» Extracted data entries
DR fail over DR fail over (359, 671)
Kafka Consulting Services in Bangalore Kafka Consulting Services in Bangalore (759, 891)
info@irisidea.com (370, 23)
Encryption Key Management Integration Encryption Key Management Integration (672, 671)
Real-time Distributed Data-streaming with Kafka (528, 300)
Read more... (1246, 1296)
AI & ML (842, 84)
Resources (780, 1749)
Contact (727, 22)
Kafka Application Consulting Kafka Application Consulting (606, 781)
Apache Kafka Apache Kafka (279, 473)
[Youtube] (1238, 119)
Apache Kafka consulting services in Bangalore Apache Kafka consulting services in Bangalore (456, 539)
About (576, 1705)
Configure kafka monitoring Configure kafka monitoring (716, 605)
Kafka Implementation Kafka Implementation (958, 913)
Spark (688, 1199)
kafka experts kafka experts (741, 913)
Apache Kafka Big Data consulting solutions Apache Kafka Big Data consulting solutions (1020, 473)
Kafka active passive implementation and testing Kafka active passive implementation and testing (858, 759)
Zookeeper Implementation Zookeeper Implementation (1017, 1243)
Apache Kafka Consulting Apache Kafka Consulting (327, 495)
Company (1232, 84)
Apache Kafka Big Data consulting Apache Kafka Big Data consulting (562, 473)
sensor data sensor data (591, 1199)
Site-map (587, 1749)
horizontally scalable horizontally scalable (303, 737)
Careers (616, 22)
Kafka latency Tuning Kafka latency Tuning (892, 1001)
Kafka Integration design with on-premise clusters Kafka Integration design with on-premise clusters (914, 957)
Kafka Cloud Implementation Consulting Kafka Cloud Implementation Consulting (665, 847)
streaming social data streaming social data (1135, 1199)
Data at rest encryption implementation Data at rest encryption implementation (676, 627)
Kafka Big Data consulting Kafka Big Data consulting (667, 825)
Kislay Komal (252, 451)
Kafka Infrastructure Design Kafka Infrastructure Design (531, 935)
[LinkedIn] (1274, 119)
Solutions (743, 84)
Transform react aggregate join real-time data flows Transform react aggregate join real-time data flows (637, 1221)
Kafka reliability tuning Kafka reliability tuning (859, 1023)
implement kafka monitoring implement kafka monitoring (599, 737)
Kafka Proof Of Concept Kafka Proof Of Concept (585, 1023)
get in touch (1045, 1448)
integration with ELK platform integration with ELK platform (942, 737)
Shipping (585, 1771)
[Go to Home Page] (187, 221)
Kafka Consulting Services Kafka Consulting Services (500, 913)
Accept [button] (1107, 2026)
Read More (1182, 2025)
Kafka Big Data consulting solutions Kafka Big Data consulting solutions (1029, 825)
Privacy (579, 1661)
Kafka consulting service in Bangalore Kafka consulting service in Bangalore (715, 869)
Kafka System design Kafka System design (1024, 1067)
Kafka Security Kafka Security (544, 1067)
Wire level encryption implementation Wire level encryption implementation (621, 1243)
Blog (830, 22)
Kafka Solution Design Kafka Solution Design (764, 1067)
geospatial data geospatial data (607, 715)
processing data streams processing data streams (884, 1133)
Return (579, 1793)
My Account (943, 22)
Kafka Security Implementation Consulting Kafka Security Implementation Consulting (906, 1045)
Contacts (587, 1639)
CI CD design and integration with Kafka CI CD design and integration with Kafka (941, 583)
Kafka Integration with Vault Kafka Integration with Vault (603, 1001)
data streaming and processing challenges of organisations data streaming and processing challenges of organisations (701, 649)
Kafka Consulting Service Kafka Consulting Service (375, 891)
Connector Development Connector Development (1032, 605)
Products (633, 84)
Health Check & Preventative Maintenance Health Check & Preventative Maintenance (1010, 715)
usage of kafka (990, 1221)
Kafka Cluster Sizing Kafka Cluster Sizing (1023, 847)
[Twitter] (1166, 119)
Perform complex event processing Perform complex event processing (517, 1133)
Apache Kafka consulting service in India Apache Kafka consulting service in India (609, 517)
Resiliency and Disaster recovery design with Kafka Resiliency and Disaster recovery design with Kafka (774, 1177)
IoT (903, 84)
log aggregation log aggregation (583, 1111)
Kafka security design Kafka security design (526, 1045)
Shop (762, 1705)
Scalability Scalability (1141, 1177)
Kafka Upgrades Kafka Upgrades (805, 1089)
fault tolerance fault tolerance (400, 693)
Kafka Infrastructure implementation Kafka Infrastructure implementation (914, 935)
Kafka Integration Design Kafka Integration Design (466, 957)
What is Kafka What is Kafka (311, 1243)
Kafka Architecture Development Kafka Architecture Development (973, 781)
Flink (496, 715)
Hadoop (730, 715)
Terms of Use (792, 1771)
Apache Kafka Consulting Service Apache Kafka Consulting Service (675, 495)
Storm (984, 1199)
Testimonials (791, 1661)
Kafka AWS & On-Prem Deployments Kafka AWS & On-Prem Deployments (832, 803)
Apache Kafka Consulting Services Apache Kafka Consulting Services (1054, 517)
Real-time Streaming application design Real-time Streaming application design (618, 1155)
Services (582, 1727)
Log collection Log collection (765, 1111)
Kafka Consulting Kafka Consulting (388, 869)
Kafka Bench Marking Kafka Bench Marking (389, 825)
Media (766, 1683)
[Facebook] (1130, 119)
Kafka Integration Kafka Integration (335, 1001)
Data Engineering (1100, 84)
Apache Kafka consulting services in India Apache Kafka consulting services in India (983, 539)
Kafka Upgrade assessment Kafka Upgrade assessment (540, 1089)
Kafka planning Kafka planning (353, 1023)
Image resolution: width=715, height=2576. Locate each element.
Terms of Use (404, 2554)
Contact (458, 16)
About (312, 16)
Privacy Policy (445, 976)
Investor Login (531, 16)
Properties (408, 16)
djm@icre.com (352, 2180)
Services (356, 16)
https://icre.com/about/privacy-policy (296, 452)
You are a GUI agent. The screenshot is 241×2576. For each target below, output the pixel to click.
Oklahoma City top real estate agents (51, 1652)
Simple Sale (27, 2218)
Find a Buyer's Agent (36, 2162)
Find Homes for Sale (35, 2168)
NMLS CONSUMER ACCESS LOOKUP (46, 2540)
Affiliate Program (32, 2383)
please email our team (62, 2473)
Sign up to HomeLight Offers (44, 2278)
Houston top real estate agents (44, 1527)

» EXERCISE
Restate every record word for word.

» SOLUTION FOR THIS PROBLEM
DR fail over DR fail over (359, 671)
Kafka Consulting Services in Bangalore Kafka Consulting Services in Bangalore (759, 891)
info@irisidea.com (370, 23)
Encryption Key Management Integration Encryption Key Management Integration (672, 671)
Real-time Distributed Data-streaming with Kafka (528, 300)
Read more... (1246, 1296)
AI & ML (842, 84)
Resources (780, 1749)
Contact (727, 22)
Kafka Application Consulting Kafka Application Consulting (606, 781)
Apache Kafka Apache Kafka (279, 473)
[Youtube] (1238, 119)
Apache Kafka consulting services in Bangalore Apache Kafka consulting services in Bangalore (456, 539)
About (576, 1705)
Configure kafka monitoring Configure kafka monitoring (716, 605)
Kafka Implementation Kafka Implementation (958, 913)
Spark (688, 1199)
kafka experts kafka experts (741, 913)
Apache Kafka Big Data consulting solutions Apache Kafka Big Data consulting solutions (1020, 473)
Kafka active passive implementation and testing Kafka active passive implementation and testing (858, 759)
Zookeeper Implementation Zookeeper Implementation (1017, 1243)
Apache Kafka Consulting Apache Kafka Consulting (327, 495)
Company (1232, 84)
Apache Kafka Big Data consulting Apache Kafka Big Data consulting (562, 473)
sensor data sensor data (591, 1199)
Site-map (587, 1749)
horizontally scalable horizontally scalable (303, 737)
Careers (616, 22)
Kafka latency Tuning Kafka latency Tuning (892, 1001)
Kafka Integration design with on-premise clusters Kafka Integration design with on-premise clusters (914, 957)
Kafka Cloud Implementation Consulting Kafka Cloud Implementation Consulting (665, 847)
streaming social data streaming social data (1135, 1199)
Data at rest encryption implementation Data at rest encryption implementation (676, 627)
Kafka Big Data consulting Kafka Big Data consulting (667, 825)
Kislay Komal (252, 451)
Kafka Infrastructure Design Kafka Infrastructure Design (531, 935)
[LinkedIn] (1274, 119)
Solutions (743, 84)
Transform react aggregate join real-time data flows Transform react aggregate join real-time data flows (637, 1221)
Kafka reliability tuning Kafka reliability tuning (859, 1023)
implement kafka monitoring implement kafka monitoring (599, 737)
Kafka Proof Of Concept Kafka Proof Of Concept (585, 1023)
get in touch (1045, 1448)
integration with ELK platform integration with ELK platform (942, 737)
Shipping (585, 1771)
[Go to Home Page] (187, 221)
Kafka Consulting Services Kafka Consulting Services (500, 913)
Accept [button] (1107, 2026)
Read More (1182, 2025)
Kafka Big Data consulting solutions Kafka Big Data consulting solutions (1029, 825)
Privacy (579, 1661)
Kafka consulting service in Bangalore Kafka consulting service in Bangalore (715, 869)
Kafka System design Kafka System design (1024, 1067)
Kafka Security Kafka Security (544, 1067)
Wire level encryption implementation Wire level encryption implementation (621, 1243)
Blog (830, 22)
Kafka Solution Design Kafka Solution Design (764, 1067)
geospatial data geospatial data (607, 715)
processing data streams processing data streams (884, 1133)
Return (579, 1793)
My Account (943, 22)
Kafka Security Implementation Consulting Kafka Security Implementation Consulting (906, 1045)
Contacts (587, 1639)
CI CD design and integration with Kafka CI CD design and integration with Kafka (941, 583)
Kafka Integration with Vault Kafka Integration with Vault (603, 1001)
data streaming and processing challenges of organisations data streaming and processing challenges of organisations (701, 649)
Kafka Consulting Service Kafka Consulting Service (375, 891)
Connector Development Connector Development (1032, 605)
Products (633, 84)
Health Check & Preventative Maintenance Health Check & Preventative Maintenance (1010, 715)
usage of kafka (990, 1221)
Kafka Cluster Sizing Kafka Cluster Sizing (1023, 847)
[Twitter] (1166, 119)
Perform complex event processing Perform complex event processing (517, 1133)
Apache Kafka consulting service in India Apache Kafka consulting service in India (609, 517)
Resiliency and Disaster recovery design with Kafka Resiliency and Disaster recovery design with Kafka (774, 1177)
IoT (903, 84)
log aggregation log aggregation (583, 1111)
Kafka security design Kafka security design (526, 1045)
Shop (762, 1705)
Scalability Scalability (1141, 1177)
Kafka Upgrades Kafka Upgrades (805, 1089)
fault tolerance fault tolerance (400, 693)
Kafka Infrastructure implementation Kafka Infrastructure implementation (914, 935)
Kafka Integration Design Kafka Integration Design (466, 957)
What is Kafka What is Kafka (311, 1243)
Kafka Architecture Development Kafka Architecture Development (973, 781)
Flink (496, 715)
Hadoop (730, 715)
Terms of Use (792, 1771)
Apache Kafka Consulting Service Apache Kafka Consulting Service (675, 495)
Storm (984, 1199)
Testimonials (791, 1661)
Kafka AWS & On-Prem Deployments Kafka AWS & On-Prem Deployments (832, 803)
Apache Kafka Consulting Services Apache Kafka Consulting Services (1054, 517)
Real-time Streaming application design Real-time Streaming application design (618, 1155)
Services (582, 1727)
Log collection Log collection (765, 1111)
Kafka Consulting Kafka Consulting (388, 869)
Kafka Bench Marking Kafka Bench Marking (389, 825)
Media (766, 1683)
[Facebook] (1130, 119)
Kafka Integration Kafka Integration (335, 1001)
Data Engineering (1100, 84)
Apache Kafka consulting services in India Apache Kafka consulting services in India (983, 539)
Kafka Upgrade assessment Kafka Upgrade assessment (540, 1089)
Kafka planning Kafka planning (353, 1023)
Image resolution: width=715, height=2576. Locate each element.
Terms of Use (404, 2554)
Contact (458, 16)
About (312, 16)
Privacy Policy (445, 976)
Investor Login (531, 16)
Properties (408, 16)
djm@icre.com (352, 2180)
Services (356, 16)
https://icre.com/about/privacy-policy (296, 452)
You are a GUI agent. The screenshot is 241×2576. For each target below, output the pixel to click.
Oklahoma City top real estate agents (51, 1652)
Simple Sale (27, 2218)
Find a Buyer's Agent (36, 2162)
Find Homes for Sale (35, 2168)
NMLS CONSUMER ACCESS LOOKUP (46, 2540)
Affiliate Program (32, 2383)
please email our team (62, 2473)
Sign up to HomeLight Offers (44, 2278)
Houston top real estate agents (44, 1527)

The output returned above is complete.